Once the earwax has softened, you fill the syringe with warm water, insert the syringe into the ear, and press the bulb. It’s best to have a cup or bowl of water ready to refill the syringe rather than using running water. Trying to suction running water is difficult, and it might take a few tries to get the angle right with the syringe.
While a bulb syringe isn’t the most efficient way to flush the ears, it’s simple and affordable. Make sure to leave in the drops long enough to soften the earwax. The key is to get the water behind the obstruction to flush it out. It can only do that if the wax is soft enough to cave under the water pressure.
This bulb syringe has a small tip that’s specially designed for the ear. Nose bulb syringes will not work and could introduce bacteria into the ear canal if previously used in the nose.
Things to Consider Before Buying an Earwax Remover
- Earwax drops: Earwax drops may be as simple as a saline solution, while others may contain a peroxide ingredient to help clean and break down the earwax. Drops soften the earwax, which can help it work its way out of the ear canal. However, alone they may not cause earwax to come out.
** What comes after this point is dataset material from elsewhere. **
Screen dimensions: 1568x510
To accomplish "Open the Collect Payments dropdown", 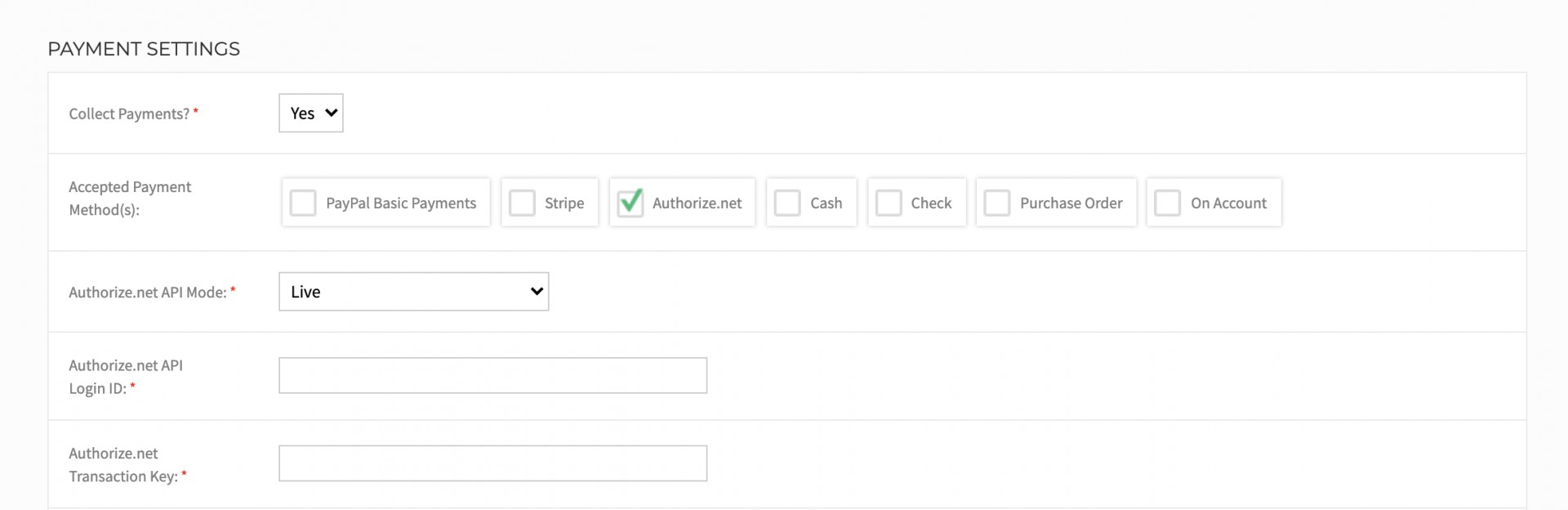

- Irrigation system: An irrigation system uses a bulb syringe or spray bottle to flush water or a water/hydrogen peroxide solution to flush earwax out of the ear canal. The solution must get behind the impaction to push it out from the inside.
- Ear tool: Ear tools may have a loop, scoop, or other implement that reaches into the ear canal to remove the earwax. Smart models may include a camera that gives you an inside view of the inner ear.
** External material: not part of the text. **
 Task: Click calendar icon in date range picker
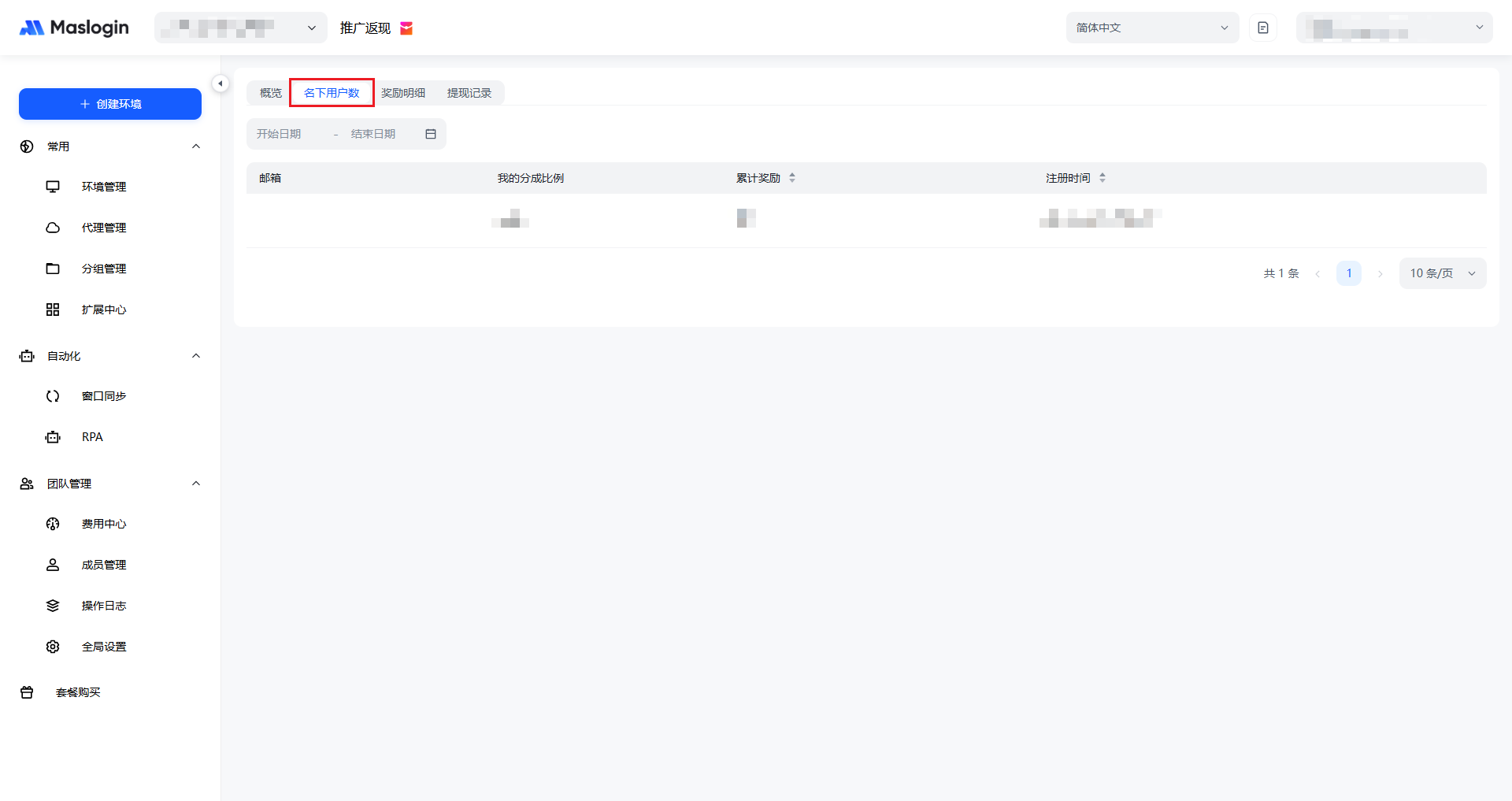pyautogui.click(x=431, y=134)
- Caution: Always be careful when removing earwax. Some ear tools can press wax further into the ear canal, making the problem worse. Others may be long enough to touch or puncture the eardrum.
Earwax Remover Alone vs. Kit
Sometimes earwax removers come with the remover tool only, such as the spray bottle or bulb syringe. However, most of the time, you need either hydrogen peroxide, a hydrogen peroxide/water mix, or distilled water to soften the earwax before removal. Hard earwax may not respond to any removal method without softening first. Kits that include earwax drops can save you money and time by providing everything in a single kit.
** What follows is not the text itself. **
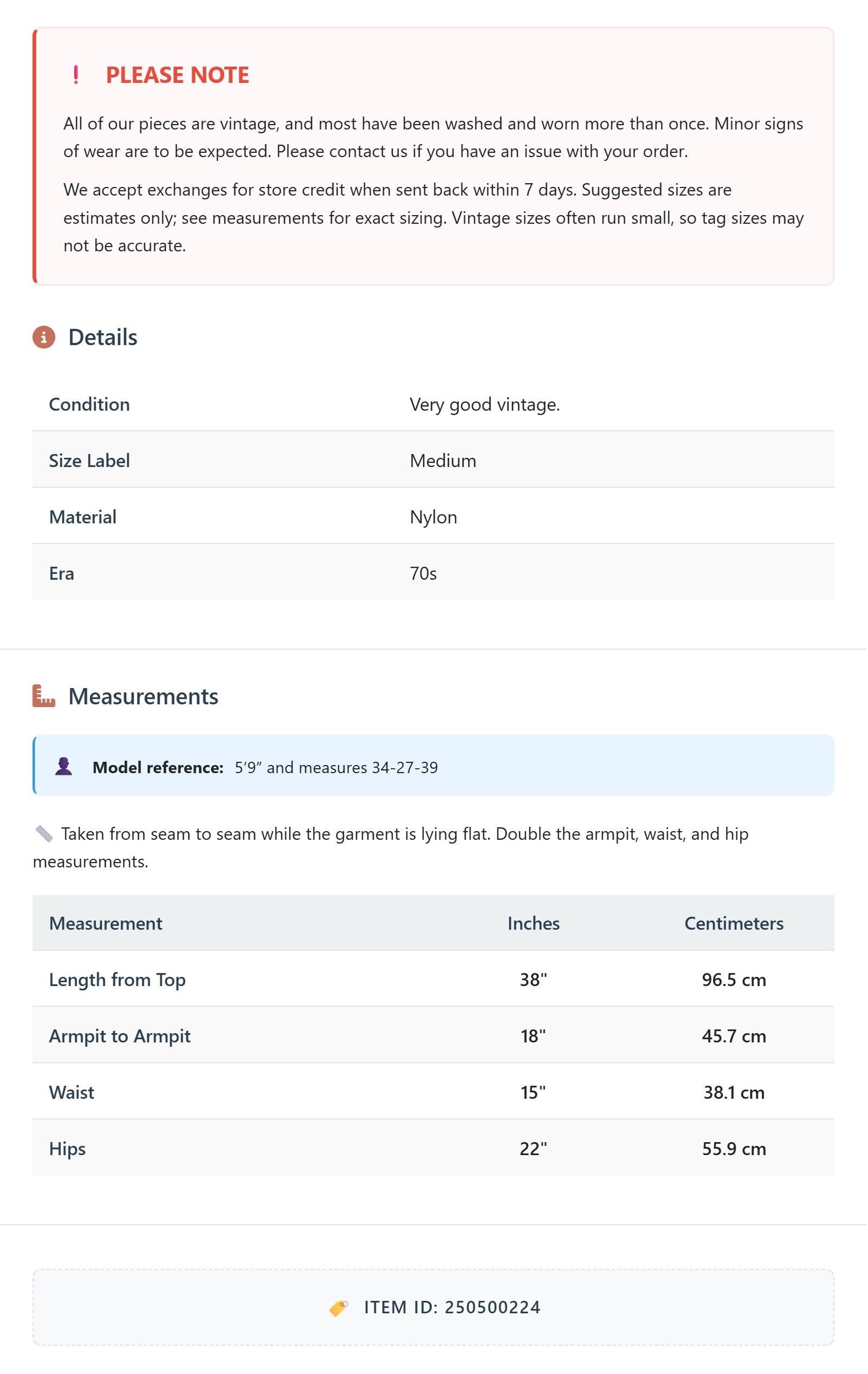Click the red exclamation mark icon
This screenshot has height=1374, width=868.
(76, 75)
Q: Are spiral earwax removers safe?
Spiral earwax removers are a tool that enters the ear canal like an auger. They fall into the category of tools that can potentially injure the eardrum and ear canal. While some people love them, they’re not the safest option because the tool can potentially damage the ear canal or eardrum.
Q: How do you remove hard earwax at home?
Start by softening the earwax with earwax drops or a mixture of hydrogen peroxide and warm water. Lay down on the opposite side of your head to let the solution soak. Allow the solution to sit in the ear canal for as long as possible. Next, try massaging and tugging on the earlobe to help the wax move on its own. If you tilt your head toward the offending ear, the earwax may fall out on its own. Finally, try an earwax remover like a bulb syringe or spray bottle to flush out the earwax.
Q: What happens if earwax is not removed?
Sometimes, earwax softens and falls out on its own. However, if you start to experience headaches, dizziness, a plugged sensation, or ear pain, earwax blockage could be part of the problem. While clogged ears aren’t dangerous, they can be uncomfortable and make you feel sick. If that’s the case, it’s time for removal.
The Hear Earwax Removal Kit continues to stand out for the all-inclusive nature of the kit, especially the earwax drops and catch basin. It’s an excellent choice if you’re not sure what you need to clear your ears because it provides everything.